Start of MATERIAL FOR THE TASK
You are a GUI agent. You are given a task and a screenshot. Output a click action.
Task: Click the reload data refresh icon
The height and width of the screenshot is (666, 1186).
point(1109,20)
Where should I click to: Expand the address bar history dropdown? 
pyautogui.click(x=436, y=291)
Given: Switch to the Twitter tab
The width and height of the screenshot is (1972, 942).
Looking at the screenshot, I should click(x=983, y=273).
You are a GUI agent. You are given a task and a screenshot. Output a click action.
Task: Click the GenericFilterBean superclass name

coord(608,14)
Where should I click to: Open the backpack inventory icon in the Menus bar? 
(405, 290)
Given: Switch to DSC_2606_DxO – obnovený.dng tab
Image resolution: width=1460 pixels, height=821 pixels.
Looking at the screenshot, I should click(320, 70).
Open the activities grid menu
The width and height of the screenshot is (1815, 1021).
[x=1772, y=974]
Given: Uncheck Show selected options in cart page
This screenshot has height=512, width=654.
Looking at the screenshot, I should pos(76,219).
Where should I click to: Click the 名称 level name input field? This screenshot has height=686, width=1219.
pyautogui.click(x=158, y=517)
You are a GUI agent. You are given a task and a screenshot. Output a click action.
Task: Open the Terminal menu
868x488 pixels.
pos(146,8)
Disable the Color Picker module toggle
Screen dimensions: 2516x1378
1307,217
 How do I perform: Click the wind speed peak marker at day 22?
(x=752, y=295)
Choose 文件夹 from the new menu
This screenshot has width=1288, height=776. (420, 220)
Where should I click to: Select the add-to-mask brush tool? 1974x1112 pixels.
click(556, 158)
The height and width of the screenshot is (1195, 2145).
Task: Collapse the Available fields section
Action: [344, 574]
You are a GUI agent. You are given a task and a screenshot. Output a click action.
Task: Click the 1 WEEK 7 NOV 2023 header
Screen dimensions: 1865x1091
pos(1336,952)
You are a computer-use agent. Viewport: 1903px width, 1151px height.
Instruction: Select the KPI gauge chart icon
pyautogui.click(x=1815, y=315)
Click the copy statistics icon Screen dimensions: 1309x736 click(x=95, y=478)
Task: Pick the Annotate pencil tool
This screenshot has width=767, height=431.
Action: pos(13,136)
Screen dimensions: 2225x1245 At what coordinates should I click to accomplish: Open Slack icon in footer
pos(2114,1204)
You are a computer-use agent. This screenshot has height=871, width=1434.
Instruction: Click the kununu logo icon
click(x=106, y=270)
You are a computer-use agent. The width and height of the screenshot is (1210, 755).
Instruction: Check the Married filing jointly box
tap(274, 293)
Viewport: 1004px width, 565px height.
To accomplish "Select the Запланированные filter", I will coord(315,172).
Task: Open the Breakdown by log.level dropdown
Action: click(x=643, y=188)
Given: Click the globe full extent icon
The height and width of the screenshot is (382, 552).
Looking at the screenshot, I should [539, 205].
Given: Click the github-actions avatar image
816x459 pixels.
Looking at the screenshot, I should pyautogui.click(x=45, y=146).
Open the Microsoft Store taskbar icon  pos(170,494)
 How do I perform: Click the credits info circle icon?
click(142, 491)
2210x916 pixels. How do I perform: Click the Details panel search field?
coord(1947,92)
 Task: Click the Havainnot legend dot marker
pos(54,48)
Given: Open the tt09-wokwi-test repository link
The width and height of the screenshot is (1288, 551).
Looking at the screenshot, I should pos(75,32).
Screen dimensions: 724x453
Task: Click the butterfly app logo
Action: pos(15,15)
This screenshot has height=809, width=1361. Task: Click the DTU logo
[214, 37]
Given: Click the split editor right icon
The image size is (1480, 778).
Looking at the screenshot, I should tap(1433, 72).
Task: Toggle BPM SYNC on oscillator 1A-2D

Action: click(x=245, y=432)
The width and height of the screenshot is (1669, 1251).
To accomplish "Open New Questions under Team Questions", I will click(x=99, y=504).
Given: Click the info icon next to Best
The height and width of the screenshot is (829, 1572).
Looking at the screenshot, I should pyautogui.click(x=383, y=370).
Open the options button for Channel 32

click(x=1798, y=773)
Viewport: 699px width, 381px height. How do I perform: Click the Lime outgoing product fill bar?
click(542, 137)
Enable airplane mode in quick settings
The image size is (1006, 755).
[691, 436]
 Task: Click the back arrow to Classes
End of MATERIAL FOR THE TASK
> [WORK TO BE COMPLETED]
Wherever the word "computer" turns up in the records above, copy the line that holds it.

> [TASK RESULT]
You are a computer-use agent. Viewport: 1903px width, 1151px height.
You are a computer-use agent. This screenshot has height=871, width=1434.
You are a computer-use agent. The width and height of the screenshot is (1210, 755).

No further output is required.